Entries for locating text and items

** START **

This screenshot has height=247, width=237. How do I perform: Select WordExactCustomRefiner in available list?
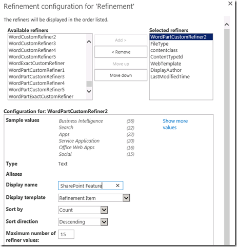pyautogui.click(x=36, y=63)
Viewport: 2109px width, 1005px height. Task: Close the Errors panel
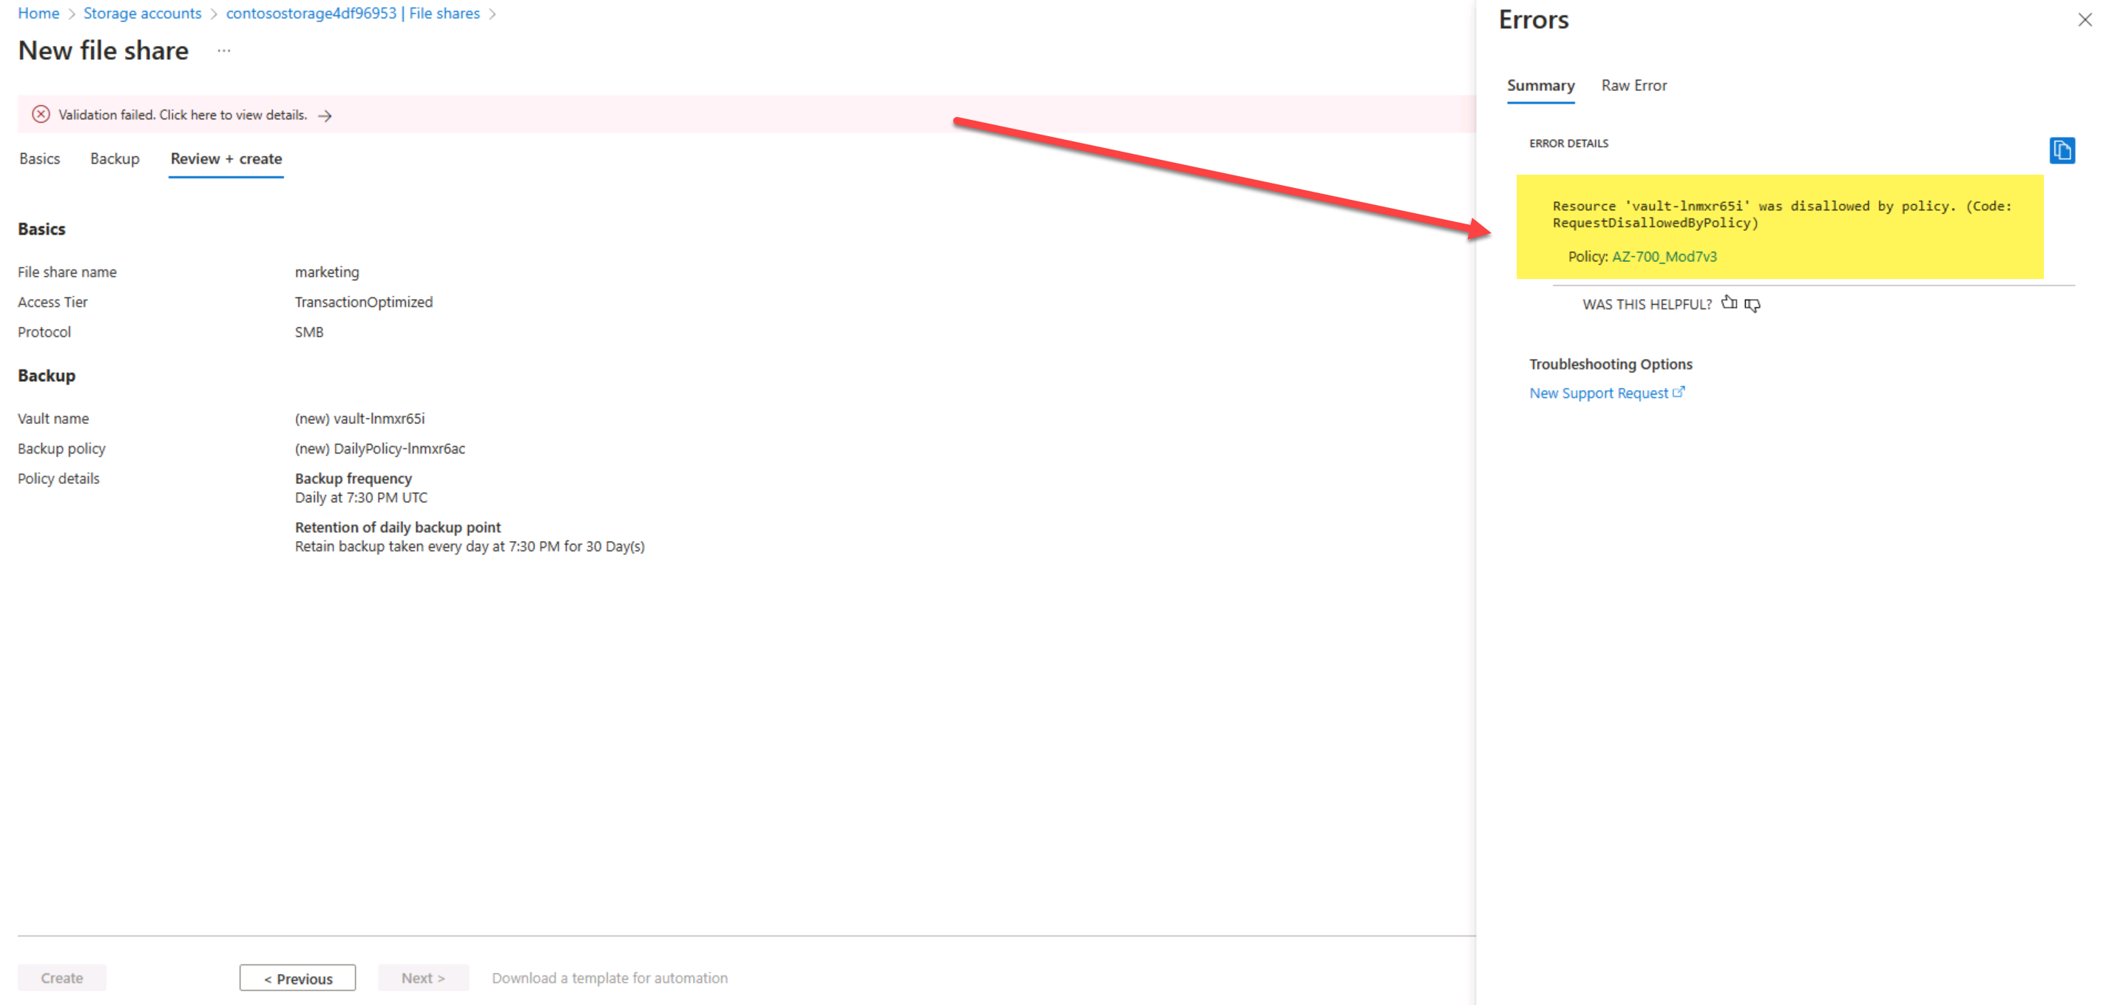tap(2084, 20)
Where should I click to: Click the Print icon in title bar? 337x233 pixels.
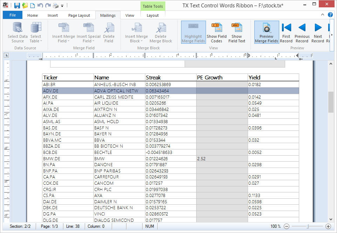pyautogui.click(x=56, y=6)
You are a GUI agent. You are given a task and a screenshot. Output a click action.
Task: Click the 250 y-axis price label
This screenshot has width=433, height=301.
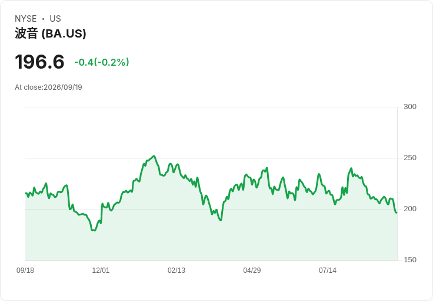[x=410, y=158]
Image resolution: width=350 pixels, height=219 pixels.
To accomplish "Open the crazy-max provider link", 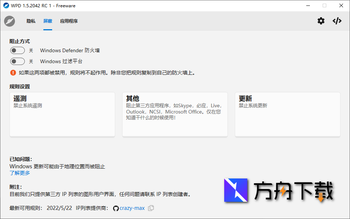I will (132, 208).
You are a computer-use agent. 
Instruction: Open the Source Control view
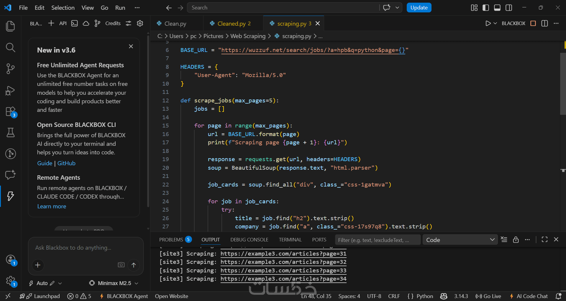point(10,69)
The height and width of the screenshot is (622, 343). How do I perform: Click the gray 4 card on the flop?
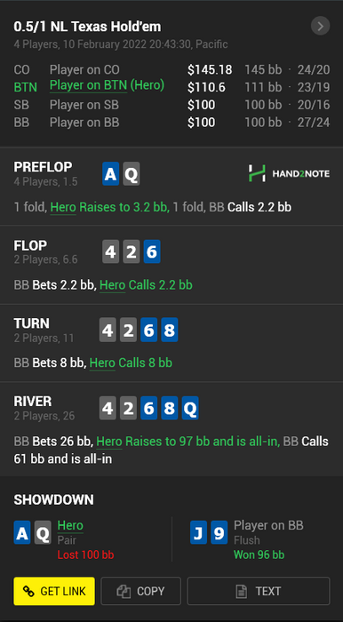click(x=111, y=251)
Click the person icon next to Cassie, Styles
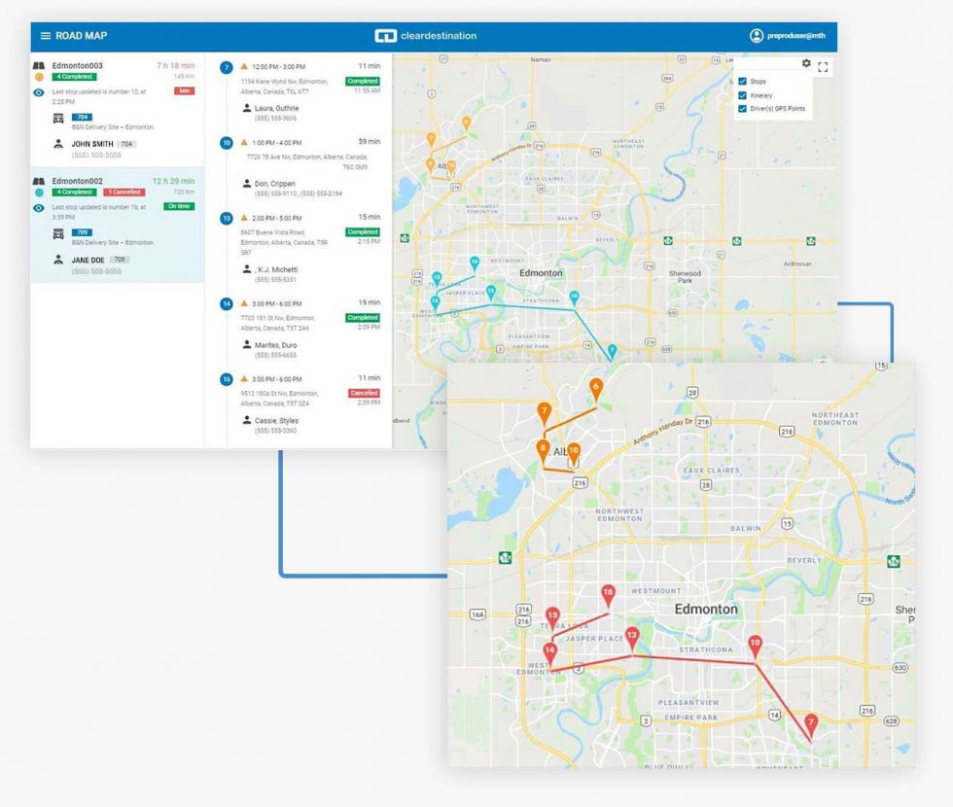The width and height of the screenshot is (953, 807). tap(247, 419)
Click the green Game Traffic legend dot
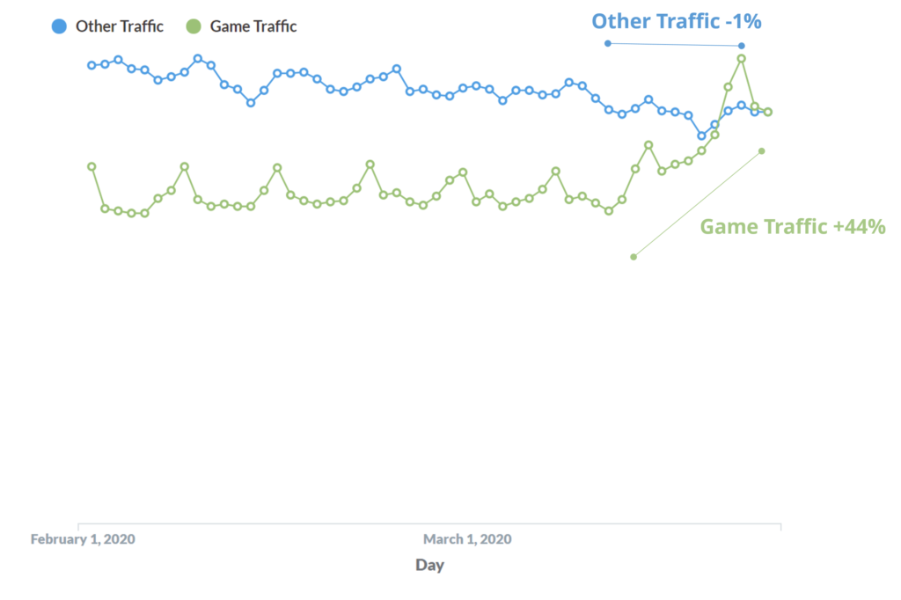 (194, 26)
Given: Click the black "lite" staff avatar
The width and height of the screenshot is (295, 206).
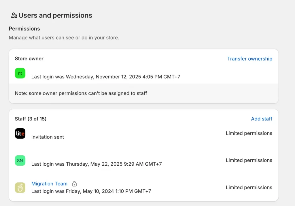Looking at the screenshot, I should [x=20, y=133].
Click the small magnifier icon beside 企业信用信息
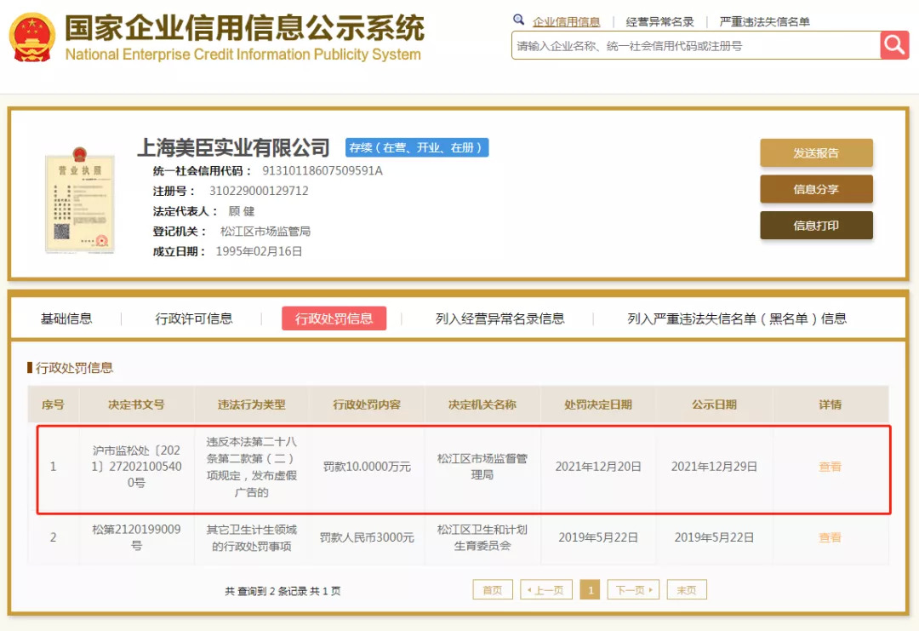 [519, 20]
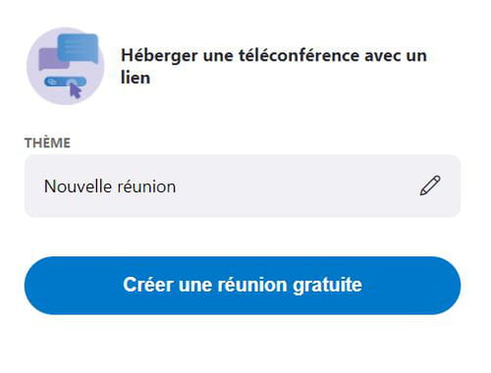
Task: Click the THÈME field label
Action: point(47,143)
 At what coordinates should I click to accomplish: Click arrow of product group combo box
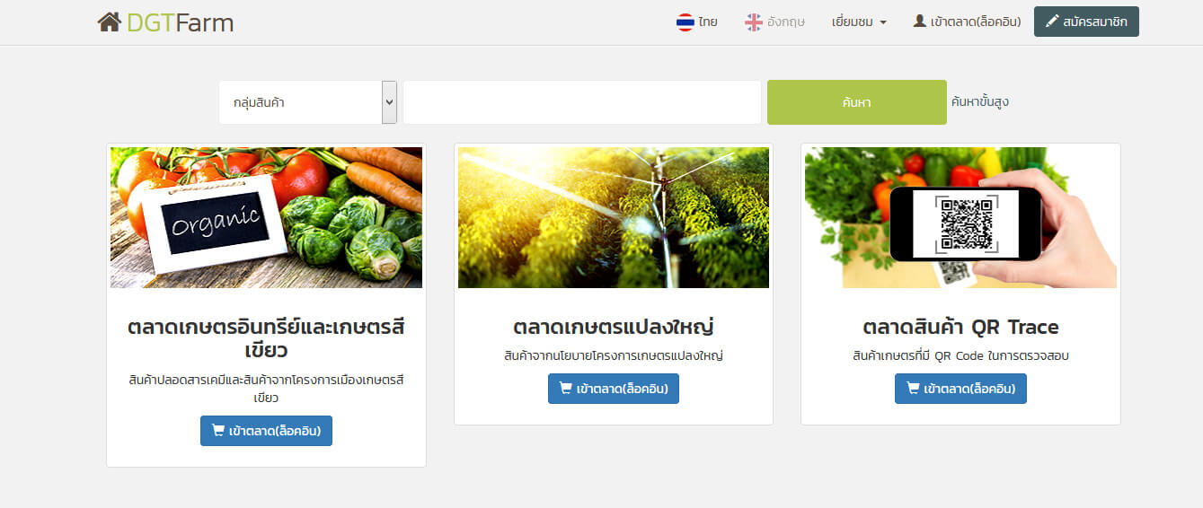tap(389, 102)
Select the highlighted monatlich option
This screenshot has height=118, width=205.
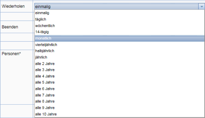coord(119,38)
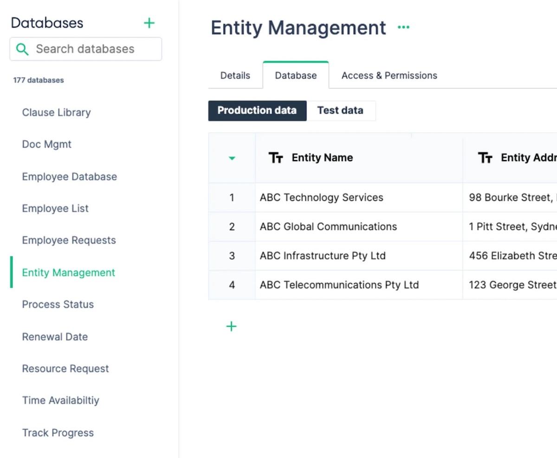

** END **

# Task
Quote the rows word for word, beginning with the line that contains "Where should I" and continuing through the line that contains "[x=410, y=158]", including both of those lines. Leave the pictures out of your answer.

# Answer below
Where should I click to: Click the Print icon in title bar? 337x233 pixels.
pyautogui.click(x=56, y=6)
You are a GUI agent. You are given a task and a screenshot. Output a click action.
Task: Click the 250 y-axis price label
This screenshot has width=433, height=301.
[x=410, y=158]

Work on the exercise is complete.